Hans Rosling (b.1948 in Uppsala, Sweden) is Professor of International Health at Karolinska Institutet and Director of Gapminder Foundation, Stockholm, Sweden. From 1967 to 1974 he studied statistics and medicine at Uppsala University, and in 1972 he studied public health at St John's Medical College, Bangalore. He became a licenced physician in 1976 and from 1979 to 1981 he served as District Medical Officer in Nacala in northern Mozambique.
On 21 August 1981, he discovered an outbreak of a formerly unknown paralytic disease and the investigations that followed earned him a Ph.D. degree at Uppsala University in 1986. He spent two decades studying outbreaks of this disease in remote rural areas across Africa and supervised more than 10 PhD students. His research group named the new disease konzo, the local designation by the first affected population. Outbreaks occur among hunger stricken rural populations in Africa where a diet dominated by insufficiently processed cassava results in simultaneous malnutrition and high dietary cyanide intake .

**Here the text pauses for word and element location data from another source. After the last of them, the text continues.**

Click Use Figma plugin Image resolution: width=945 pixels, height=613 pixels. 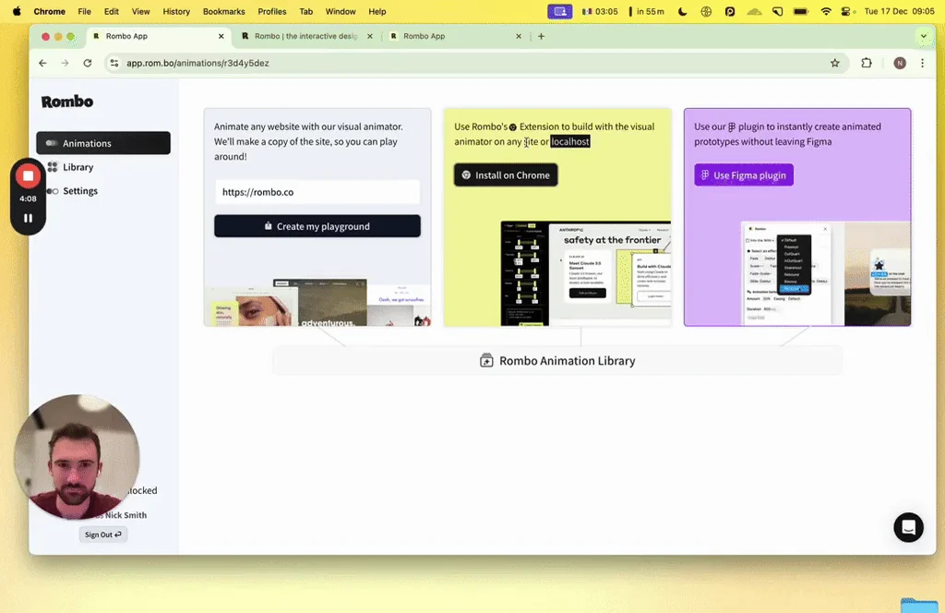click(x=744, y=174)
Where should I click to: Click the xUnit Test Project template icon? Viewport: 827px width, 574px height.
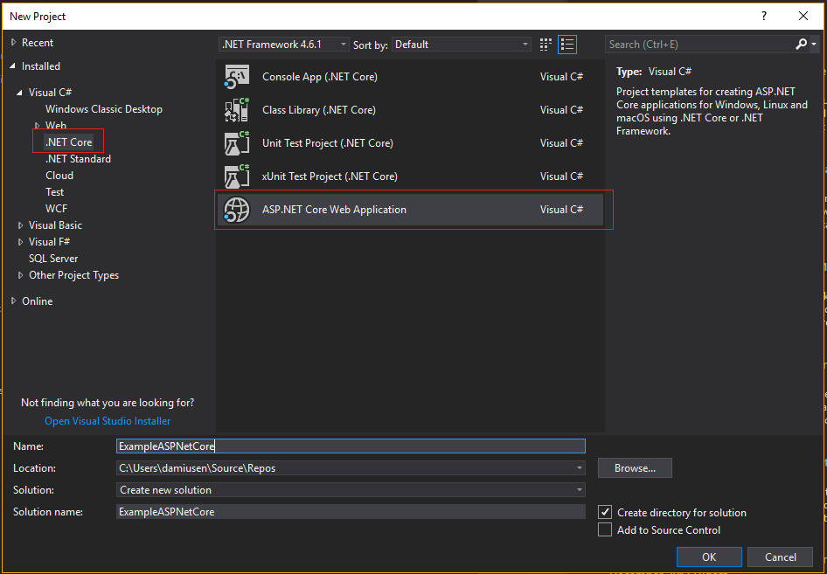[236, 176]
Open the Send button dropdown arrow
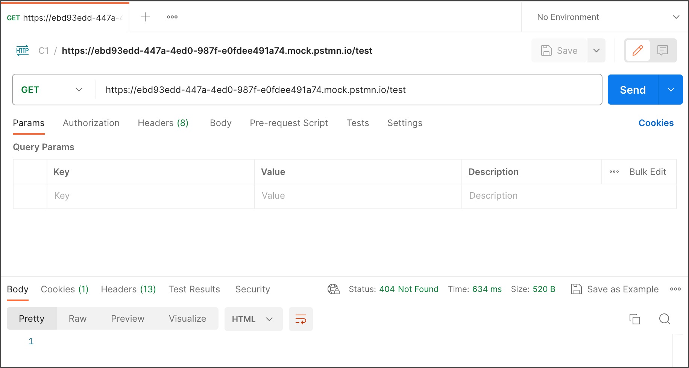689x368 pixels. (x=671, y=90)
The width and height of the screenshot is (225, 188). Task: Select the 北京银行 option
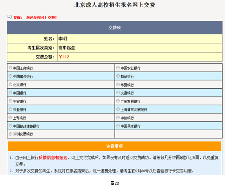(x=10, y=84)

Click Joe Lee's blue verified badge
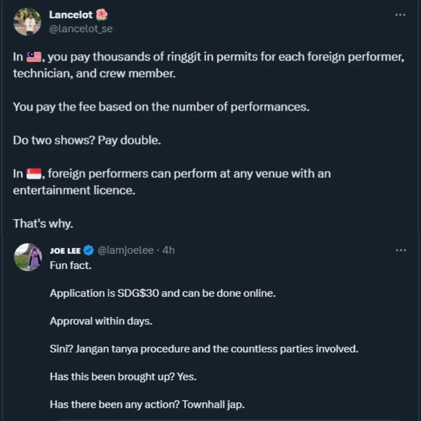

His research has also focused on other links between economic development, agriculture, poverty and health in Africa, Asia and Latin America. He has been health adviser to WHO, UNICEF and several aid agencies. In 1993 he co-founded Médecins sans frontières in Sweden and he is since 2005 member of the International Group of the Swedish Academy of Science. At Karolinska Institutet he was head of the Division of International Health (IHCAR) from 2001 to 2007. As chairman (1998-2004) of Karolinska International Research and Training Committee he started health research collaborations with universities in Asia, Africa, Middle East and Latin America. He started new courses on Global Health, co-authors a textbook on Global Health and promotes a fact based world view.
He co-founded the Gapminder Foundation together with his son Ola Rosling and daughter-in-law Anna Rosling Rönnlund. Gapminder developed the Trendalyzer software that converts international statistics into moving, interactive and enjoyable graphics. The aim is to promote a fact based world view through increased use and understanding of freely accessible public statistics. His lectures using Gapminder graphics to visualise world development have won awards by being humorous yet deadly serious'. The interactive animations are freely available from the Foundation's website. In March 2007 Google acquired the Trendalyzer software with the intention to scale it up and make it freely available for public statistics.